Durante todos los días y todas las nieblas de ese junio más que sorber tragaron café amargo para rendir homenaje a las atajadas espectaculares de el Ubaldo Matildo Fillol, el Pato Fillol, y de el sueco Hellstrom; a las gambetas, los toques sutiles en profundidad, la elegancia y la inteligencia para entender el juego del finísimo estratega francés el Michel Platini; a la impetuosa distinción peruana de el Teófilo Cubillas; la aparición de un italiano fantástico: un tal Cabrini; que apuntalaba a un goleador implacable de los azules peninsulares: Paolo Rossi; la idea del juego colectivo y total en toda la cancha de la Naranja Mecánica -como se la denominaba a la selección holandesa- comandada por el Johan Cruyff; los movimientos increíbles de los polacos: el Deyna, el Sczarmach y “el Pelado” Lato y a la presencia exuberante de nuestros representantes cultores del fútbol más depurado y exquisito que en la periferia del mun-do, en el propio País del Fin del Mundo, hacían rendir a sus pies cada uno de los equi-pos que enfrentaban y, en especial, al mejor jugador de los mejores de todos los tiem-pos, la matriz del fútbol y el molde de los Hombres del fútbol: el Mario Kempes, el “Marito” o “el Matador” Kempes.

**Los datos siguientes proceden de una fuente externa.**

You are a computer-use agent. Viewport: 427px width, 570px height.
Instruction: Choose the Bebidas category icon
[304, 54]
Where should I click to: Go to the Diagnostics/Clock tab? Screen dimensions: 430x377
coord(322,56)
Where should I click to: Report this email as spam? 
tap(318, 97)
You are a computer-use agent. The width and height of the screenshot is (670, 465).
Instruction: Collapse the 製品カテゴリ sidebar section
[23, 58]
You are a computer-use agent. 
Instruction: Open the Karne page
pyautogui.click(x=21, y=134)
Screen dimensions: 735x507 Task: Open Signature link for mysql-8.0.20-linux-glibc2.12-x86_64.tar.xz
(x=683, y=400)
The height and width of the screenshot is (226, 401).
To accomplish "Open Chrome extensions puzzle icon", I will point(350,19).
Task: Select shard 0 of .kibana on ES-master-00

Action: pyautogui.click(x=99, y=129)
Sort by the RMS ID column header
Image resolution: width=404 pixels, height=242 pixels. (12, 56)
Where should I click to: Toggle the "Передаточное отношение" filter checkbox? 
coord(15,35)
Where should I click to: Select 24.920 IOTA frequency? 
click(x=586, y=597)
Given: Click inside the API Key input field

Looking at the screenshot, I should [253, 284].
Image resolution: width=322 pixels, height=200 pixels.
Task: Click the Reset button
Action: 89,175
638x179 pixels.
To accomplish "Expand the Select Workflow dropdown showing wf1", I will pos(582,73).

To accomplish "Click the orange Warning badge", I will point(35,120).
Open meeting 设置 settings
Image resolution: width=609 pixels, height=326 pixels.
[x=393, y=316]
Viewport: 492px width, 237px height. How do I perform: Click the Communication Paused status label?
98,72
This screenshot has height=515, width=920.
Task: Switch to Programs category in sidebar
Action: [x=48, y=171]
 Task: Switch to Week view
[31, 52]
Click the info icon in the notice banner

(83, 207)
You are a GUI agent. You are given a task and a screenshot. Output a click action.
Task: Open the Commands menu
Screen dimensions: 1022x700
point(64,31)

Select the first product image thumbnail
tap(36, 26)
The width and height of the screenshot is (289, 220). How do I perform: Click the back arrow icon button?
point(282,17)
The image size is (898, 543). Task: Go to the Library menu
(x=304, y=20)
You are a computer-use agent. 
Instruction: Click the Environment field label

En cada trago, además, cabían más homenajes. Me cuentan, siempre me cuentan porque no me lo dejaron sentir, me lo impidieron vivir, que para mi caso, por ejemplo, decían que los andaría añorando por algunas calles de adoquines gruesos y veredas rotas, junto a mi esposa, rumbo a algún otro albergue transitorio que nos brindaba solidaria y valientemente alguna Familia Compañera y Amiga; y para los que faltaban y seguirían faltando había palabras sentidas; y, también, para el arribo de otros tiempos porque, probablemente, alguna vez vinieran otros tiempos.

Y vinieron, de verdad que vinieron otros tiempos. Y otros más. Y otros más. En el Bar de la Esquina de Las Cuatro Fronteras regresó la oportunidad de desplegar la pasión sin contradicciones. Pude volver y vino al mundo mi hija, la Valérie, y ambos estamos sin rencores, con la nobleza heredada de los Hombres y las Mujeres, los Maestros de estos suburbios llenos de sabiduría y templanza, de saber reconocer dónde queda el lugar de la Amistad, del Amor y del Agradecimiento hasta el exceso, y no ausentarnos nunca más. El Flaco Rodríguez abandonó la responsabilidad de ser habitué del bar porque, prematuramente, en este tren de la muerte que viaja por la vida llegó a su estación final, aunque es un Amigo y regresa en cada anécdota y se halla presente, siempre. Ya no está el Mundial del ’78. Ni esos días fríos de ese junio, ni esa bruma, ni esa niebla. Quienes quieren piden centenares de cafés con dulce de leche, cortados con canela o lágrimas con chocolate: chicos, en jarritas o dobles. Pero en un momento cualquiera, en medio de cada reunión por más acalorada que sea la conversación o la importancia del tema que se trata, hay un instante que hasta hoy no precisa argumentos y aparece el café amargo. Ocurre que, por fortuna, para los Hombres y Mujeres duros y a la vez sensibles de estos arrabales del mundo, hay rituales que no cesan. Y hay memorias que tampoco.